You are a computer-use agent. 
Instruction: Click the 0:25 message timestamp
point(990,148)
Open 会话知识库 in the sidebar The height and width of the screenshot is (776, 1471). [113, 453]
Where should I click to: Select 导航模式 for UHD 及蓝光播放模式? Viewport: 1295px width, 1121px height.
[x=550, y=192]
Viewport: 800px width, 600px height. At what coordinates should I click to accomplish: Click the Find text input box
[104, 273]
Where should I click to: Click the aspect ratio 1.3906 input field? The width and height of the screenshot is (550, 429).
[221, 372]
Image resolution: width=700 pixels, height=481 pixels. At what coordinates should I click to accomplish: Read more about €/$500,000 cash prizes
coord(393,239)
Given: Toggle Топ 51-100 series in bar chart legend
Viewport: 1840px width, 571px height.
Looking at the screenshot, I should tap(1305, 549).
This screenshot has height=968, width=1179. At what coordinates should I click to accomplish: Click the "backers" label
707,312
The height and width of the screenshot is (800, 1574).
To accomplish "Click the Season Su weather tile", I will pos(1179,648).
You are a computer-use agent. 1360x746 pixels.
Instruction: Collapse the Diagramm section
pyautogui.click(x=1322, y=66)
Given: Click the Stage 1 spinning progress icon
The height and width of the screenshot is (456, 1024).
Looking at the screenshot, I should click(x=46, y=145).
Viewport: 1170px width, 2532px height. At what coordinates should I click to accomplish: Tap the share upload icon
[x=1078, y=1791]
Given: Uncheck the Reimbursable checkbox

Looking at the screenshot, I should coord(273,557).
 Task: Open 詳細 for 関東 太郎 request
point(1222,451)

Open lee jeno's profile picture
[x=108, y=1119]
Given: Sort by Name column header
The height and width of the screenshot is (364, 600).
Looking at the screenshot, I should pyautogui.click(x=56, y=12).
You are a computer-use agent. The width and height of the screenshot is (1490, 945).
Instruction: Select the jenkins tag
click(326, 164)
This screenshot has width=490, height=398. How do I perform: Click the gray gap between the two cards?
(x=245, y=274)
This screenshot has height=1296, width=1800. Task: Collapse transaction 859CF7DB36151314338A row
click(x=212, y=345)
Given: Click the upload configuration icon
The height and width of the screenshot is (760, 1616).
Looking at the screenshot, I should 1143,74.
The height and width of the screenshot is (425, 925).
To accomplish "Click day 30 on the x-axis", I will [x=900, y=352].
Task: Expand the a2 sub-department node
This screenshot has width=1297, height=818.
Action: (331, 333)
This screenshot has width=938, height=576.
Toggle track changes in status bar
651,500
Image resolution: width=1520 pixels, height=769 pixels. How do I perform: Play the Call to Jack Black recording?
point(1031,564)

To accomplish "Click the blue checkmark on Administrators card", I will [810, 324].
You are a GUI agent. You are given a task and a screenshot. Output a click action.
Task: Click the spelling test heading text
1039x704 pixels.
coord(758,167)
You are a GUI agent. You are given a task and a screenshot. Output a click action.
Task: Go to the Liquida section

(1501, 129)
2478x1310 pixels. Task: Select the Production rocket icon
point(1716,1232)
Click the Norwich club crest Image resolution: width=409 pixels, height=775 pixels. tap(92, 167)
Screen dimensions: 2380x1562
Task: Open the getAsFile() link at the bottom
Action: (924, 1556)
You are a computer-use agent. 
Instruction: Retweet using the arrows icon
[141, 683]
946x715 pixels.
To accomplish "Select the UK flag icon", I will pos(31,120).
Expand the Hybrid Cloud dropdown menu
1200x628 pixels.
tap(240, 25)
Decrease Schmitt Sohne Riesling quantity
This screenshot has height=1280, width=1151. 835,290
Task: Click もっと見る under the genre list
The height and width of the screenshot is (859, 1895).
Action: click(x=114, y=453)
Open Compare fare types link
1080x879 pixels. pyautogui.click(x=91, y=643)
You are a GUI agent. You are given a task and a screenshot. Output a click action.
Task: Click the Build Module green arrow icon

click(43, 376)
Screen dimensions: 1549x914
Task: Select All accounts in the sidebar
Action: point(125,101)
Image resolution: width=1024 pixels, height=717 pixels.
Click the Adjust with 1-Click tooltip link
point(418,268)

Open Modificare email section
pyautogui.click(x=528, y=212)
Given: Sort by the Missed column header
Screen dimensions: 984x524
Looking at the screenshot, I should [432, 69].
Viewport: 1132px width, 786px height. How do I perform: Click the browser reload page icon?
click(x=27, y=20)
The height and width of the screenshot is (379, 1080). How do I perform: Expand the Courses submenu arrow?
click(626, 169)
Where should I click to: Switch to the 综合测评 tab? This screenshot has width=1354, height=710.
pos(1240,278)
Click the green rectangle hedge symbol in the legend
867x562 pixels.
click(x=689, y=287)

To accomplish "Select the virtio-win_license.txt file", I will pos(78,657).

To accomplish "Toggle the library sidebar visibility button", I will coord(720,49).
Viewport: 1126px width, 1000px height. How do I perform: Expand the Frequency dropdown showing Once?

◆ **WHAT THE EXERCISE ASKS**
Report how many lines of the records hold the word "header", and supply no other text.

◆ **RESULT**
2